Digital Signal Processing (DSP) is just one more step towards the world of discrete domains. We need to understand what discrete domain is and how it differs from continuous domain in order to understand the basics of digital signal processing. In the realm of mathematics, we have two types of objects: discrete and continuous. Examples of discrete objects are integers. Examples of continuous objects are real numbers. In other words, state of a continuous object varies smoothly in stark contrast to a discrete object which enumerates from one state to another. Keeping our focus on discrete domains, if you have a collection of integers ranging from 1-3, the first enumeration takes you to 1, the second enumeration takes you to 2 and the third enumeration takes you to 3. You are basically jumping from one discrete state to another. You are not capturing the states between 1 & 2 and 2 & 3. For example your digital clock displays 7:45 till it is time to jump to 7:46.

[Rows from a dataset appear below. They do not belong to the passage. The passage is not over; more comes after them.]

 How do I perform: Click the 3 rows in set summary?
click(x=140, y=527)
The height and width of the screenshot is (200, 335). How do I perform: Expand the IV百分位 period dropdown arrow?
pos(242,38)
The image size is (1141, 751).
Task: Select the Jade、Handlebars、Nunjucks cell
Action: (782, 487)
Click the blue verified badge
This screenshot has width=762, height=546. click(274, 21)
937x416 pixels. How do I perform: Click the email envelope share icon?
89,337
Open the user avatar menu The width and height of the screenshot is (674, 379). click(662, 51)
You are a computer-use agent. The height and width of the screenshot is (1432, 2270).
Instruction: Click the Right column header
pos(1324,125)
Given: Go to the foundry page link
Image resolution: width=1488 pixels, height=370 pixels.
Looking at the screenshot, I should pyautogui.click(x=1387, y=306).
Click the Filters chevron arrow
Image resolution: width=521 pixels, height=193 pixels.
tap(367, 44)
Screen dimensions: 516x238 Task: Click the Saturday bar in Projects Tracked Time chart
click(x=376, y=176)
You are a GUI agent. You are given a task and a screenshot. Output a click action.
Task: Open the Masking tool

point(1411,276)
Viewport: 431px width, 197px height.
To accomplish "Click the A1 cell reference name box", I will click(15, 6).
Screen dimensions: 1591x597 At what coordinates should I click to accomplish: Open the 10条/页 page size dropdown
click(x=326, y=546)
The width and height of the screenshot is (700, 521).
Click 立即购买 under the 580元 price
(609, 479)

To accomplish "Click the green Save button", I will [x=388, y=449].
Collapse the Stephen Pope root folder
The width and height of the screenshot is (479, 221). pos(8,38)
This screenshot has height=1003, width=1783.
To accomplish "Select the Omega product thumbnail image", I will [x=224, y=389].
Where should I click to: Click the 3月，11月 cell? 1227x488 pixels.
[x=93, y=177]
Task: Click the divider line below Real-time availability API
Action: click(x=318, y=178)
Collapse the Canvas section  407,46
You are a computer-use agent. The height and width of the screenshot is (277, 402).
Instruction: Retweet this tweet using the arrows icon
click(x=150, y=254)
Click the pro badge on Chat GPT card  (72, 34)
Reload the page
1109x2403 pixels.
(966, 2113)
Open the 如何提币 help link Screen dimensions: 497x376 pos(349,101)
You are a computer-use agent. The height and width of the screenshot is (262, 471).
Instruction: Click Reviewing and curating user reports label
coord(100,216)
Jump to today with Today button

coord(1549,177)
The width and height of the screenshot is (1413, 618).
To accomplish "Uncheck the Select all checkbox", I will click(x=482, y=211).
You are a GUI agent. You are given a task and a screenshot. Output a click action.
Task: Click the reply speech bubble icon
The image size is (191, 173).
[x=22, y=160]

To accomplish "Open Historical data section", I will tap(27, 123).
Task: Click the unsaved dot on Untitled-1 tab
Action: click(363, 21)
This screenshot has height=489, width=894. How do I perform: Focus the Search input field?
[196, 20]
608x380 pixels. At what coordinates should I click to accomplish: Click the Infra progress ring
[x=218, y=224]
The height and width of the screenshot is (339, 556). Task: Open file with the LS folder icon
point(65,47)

Once you understand discrete, you are able to tackle the digital world. In old days, our signal processing was done using Analog Signal Processing which was a continuous domain where the object transitioned from one state to another continuously (smoothly). In order to take advantage of modern digital algorithms, a signal must be converted from analog to digital. The process of converting analog signal to digital signal is called sampling which consists of two phases discretization and quantization. Discretization partitions an analog signal into multiple classes and quantization repalces the signal with the appropriate class. Once you have converted an analog signal to a digital signal, you can perform all sorts of compuational techniques on it which can improve functionality of your signal dependent device.
Thank you for your responses. They were informative. I don't have one of these but I do have a Tecsun PL-380 which is also a DSP. AM, FM (stereo on the headphones) and short wave. I use Koss KTXPRO1 Titanium Headphones and they really sound nice together.